> WHAT YOU SHOULD DO: When the string "with" is part of a line below, that line should be copied.
=== SUPPLIED MATERIAL ===
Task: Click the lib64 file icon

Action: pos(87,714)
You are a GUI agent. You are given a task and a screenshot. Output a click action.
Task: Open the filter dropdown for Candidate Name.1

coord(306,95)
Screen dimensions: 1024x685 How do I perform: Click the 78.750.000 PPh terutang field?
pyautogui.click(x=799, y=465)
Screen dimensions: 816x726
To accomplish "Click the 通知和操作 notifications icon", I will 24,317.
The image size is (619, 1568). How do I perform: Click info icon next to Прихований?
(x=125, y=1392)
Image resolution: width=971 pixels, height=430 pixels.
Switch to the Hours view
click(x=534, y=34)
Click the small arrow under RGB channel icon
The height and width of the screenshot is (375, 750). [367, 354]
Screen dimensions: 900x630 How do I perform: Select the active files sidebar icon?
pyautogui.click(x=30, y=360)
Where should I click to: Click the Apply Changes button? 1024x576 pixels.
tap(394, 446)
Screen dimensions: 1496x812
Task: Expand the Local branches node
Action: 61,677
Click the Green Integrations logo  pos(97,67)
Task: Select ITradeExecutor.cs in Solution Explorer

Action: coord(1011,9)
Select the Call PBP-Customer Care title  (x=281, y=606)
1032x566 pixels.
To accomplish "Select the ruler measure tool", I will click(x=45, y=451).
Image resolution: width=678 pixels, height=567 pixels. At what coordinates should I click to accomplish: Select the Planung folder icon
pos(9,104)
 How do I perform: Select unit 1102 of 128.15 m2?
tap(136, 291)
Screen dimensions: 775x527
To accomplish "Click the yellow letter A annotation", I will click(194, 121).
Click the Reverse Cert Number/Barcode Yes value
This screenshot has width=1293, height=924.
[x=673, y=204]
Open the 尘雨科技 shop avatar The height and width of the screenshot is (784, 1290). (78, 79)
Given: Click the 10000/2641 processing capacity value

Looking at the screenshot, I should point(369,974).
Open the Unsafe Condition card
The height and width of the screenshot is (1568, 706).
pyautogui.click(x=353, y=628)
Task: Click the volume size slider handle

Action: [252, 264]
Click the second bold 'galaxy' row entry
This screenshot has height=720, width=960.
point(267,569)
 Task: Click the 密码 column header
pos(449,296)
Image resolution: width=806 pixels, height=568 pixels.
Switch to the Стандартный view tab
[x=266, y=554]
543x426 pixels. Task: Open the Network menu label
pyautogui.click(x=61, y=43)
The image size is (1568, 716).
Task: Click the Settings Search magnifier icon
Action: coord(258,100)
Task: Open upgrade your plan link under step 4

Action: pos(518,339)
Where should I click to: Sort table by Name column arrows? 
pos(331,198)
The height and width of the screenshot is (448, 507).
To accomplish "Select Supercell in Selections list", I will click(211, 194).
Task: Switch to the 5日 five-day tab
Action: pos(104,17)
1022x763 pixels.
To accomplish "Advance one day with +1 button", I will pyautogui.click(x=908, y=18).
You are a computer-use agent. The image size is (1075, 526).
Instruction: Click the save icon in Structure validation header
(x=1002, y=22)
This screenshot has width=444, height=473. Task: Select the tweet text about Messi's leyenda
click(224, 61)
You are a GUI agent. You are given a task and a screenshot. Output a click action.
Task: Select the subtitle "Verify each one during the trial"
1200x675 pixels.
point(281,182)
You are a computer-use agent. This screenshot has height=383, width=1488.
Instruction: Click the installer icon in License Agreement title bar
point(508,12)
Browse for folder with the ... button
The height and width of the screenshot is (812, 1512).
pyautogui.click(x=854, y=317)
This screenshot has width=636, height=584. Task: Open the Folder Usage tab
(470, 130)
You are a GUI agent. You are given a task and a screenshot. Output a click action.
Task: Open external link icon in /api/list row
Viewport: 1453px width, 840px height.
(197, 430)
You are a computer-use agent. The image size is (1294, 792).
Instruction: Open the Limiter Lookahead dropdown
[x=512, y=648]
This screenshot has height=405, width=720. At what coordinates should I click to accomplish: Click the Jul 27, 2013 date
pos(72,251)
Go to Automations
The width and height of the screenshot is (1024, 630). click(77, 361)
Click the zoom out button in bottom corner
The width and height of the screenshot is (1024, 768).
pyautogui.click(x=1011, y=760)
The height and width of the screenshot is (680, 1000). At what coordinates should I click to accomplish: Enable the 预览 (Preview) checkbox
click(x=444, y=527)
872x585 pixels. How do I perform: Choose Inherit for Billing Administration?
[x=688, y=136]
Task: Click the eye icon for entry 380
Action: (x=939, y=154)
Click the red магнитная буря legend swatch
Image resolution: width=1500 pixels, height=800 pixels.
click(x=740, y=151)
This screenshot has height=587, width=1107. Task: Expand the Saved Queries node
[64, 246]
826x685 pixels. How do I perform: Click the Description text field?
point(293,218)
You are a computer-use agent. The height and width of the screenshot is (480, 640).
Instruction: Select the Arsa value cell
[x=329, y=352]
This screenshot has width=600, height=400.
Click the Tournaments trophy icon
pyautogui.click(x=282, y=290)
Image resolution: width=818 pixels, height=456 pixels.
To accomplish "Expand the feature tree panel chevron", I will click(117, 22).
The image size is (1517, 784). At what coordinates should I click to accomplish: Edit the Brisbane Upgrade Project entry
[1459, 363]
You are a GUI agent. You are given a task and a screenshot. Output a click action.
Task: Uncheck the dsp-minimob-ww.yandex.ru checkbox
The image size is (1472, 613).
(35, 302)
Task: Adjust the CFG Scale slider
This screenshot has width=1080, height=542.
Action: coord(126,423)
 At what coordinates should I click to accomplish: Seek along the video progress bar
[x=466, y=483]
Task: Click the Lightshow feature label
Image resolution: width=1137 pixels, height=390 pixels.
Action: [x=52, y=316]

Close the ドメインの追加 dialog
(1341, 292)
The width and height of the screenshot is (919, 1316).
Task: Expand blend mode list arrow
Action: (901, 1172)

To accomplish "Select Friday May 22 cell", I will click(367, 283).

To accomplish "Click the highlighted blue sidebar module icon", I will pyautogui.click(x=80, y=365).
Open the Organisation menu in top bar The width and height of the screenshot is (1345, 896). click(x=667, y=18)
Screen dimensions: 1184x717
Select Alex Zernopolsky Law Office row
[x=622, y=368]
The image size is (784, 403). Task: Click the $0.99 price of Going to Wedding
===
> YOUR SOLUTION:
To accomplish "Advance one day with +1 button", I will pyautogui.click(x=908, y=18).
Browse for folder with the ... button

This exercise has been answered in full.